Methodology and Data Sources

In 2012, NCEI -- then known as National Climatic Data Center (NCDC) -- reviewed its methodology on how it develops Billion-dollar Disasters. NCEI held a workshop with economic experts (May, 2012) and worked with a consulting partner to examine possible inaccuracy and biases in the data sources and methodology used in developing the loss assessments (mid-2013). This ensures more consistency with the numbers NCEI provides on a yearly basis and give more confidence in the year-to-year comparison of information. Another outcome is a published peer-reviewed article "U.S. Billion-dollar Weather and Climate Disasters: Data Sources, Trends, Accuracy and Biases" (Smith and Katz, 2013). This research found the net effect of all biases appears to be an underestimation of average loss.

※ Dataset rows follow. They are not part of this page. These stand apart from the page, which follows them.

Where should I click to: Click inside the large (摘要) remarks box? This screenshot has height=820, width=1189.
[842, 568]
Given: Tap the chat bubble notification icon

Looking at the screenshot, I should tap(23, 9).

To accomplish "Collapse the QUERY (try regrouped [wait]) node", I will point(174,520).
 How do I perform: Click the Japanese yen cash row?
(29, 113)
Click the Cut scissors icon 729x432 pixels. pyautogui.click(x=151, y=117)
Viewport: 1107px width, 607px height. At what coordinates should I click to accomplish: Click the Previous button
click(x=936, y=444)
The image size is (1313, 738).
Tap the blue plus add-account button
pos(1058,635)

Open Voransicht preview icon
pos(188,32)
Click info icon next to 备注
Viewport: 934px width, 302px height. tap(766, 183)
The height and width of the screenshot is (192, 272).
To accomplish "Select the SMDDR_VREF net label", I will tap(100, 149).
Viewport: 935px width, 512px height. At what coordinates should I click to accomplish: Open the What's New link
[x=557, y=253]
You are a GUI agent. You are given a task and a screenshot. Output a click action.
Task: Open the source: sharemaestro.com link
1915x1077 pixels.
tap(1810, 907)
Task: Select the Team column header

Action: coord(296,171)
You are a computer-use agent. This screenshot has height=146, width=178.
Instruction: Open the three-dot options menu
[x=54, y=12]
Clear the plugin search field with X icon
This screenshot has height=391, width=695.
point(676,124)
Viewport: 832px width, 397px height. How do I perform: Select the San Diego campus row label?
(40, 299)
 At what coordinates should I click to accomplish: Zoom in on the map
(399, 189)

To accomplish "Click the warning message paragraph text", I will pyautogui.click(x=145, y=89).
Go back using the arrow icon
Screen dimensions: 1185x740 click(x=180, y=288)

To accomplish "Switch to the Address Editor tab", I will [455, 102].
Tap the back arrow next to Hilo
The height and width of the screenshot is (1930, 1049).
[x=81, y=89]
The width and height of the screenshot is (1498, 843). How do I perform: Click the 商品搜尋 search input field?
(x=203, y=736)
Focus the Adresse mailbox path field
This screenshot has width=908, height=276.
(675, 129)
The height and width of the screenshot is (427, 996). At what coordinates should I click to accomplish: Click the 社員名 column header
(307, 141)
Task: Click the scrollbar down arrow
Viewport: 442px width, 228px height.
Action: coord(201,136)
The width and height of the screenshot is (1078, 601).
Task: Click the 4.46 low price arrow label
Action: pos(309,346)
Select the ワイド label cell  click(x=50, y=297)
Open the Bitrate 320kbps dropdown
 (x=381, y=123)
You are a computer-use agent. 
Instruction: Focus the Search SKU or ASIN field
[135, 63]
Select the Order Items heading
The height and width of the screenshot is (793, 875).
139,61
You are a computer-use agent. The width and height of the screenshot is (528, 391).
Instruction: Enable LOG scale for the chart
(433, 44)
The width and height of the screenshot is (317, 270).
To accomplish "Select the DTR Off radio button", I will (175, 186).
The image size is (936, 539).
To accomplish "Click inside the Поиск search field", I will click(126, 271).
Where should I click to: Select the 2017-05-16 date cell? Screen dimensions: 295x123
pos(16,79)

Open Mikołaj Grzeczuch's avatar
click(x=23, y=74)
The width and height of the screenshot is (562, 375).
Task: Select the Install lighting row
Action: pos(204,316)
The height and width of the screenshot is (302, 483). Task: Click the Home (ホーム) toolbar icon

In particular, it is shown that the factor approach can result in an underestimation of average loss of approximately 10–15%. This bias was corrected during a reanalysis of the loss data to reflect new loss totals.

It is also known that the uncertainty of loss estimates differ by disaster event type reflecting the quality and completeness of the data sources used in our loss estimation. In 2014, two of the eight billion-dollar events (i.e., the drought and flooding event) have higher potential uncertainty values around the loss estimates due to less coverage of insured assets. The remaining 6 events (i.e., 5 severe local storms and a winter storm) have lower potential uncertainty surrounding their estimate due to more complete insurance coverage. To that end, we have temporarily rounded our loss estimates to the nearest billion dollars while implementing our newest research to define uncertainty and confidence intervals surrounding these loss estimates. The peer-reviewed article "Quantifying Uncertainty and Variable Sensitivity within the U.S. Billion-dollar Weather and Climate Disaster Cost Estimates" (Smith and Matthews, 2015) is a next step to enhance the value and usability of estimated disaster costs given data limitations and inherent complexities.

In performing these disaster cost assessments these statistics were taken from a wide variety of sources and represent, to the best of our ability, the estimated total costs of these events -- that is, the costs in terms of dollars that would not have been incurred had the event not taken place. Insured and uninsured losses are included in damage estimates. Sources include the National Weather Service, the Federal Emergency Management Agency, U.S. Department of Agriculture, other U.S. government agencies, individual state emergency management agencies, state and regional climate centers, media reports, and insurance industry estimates.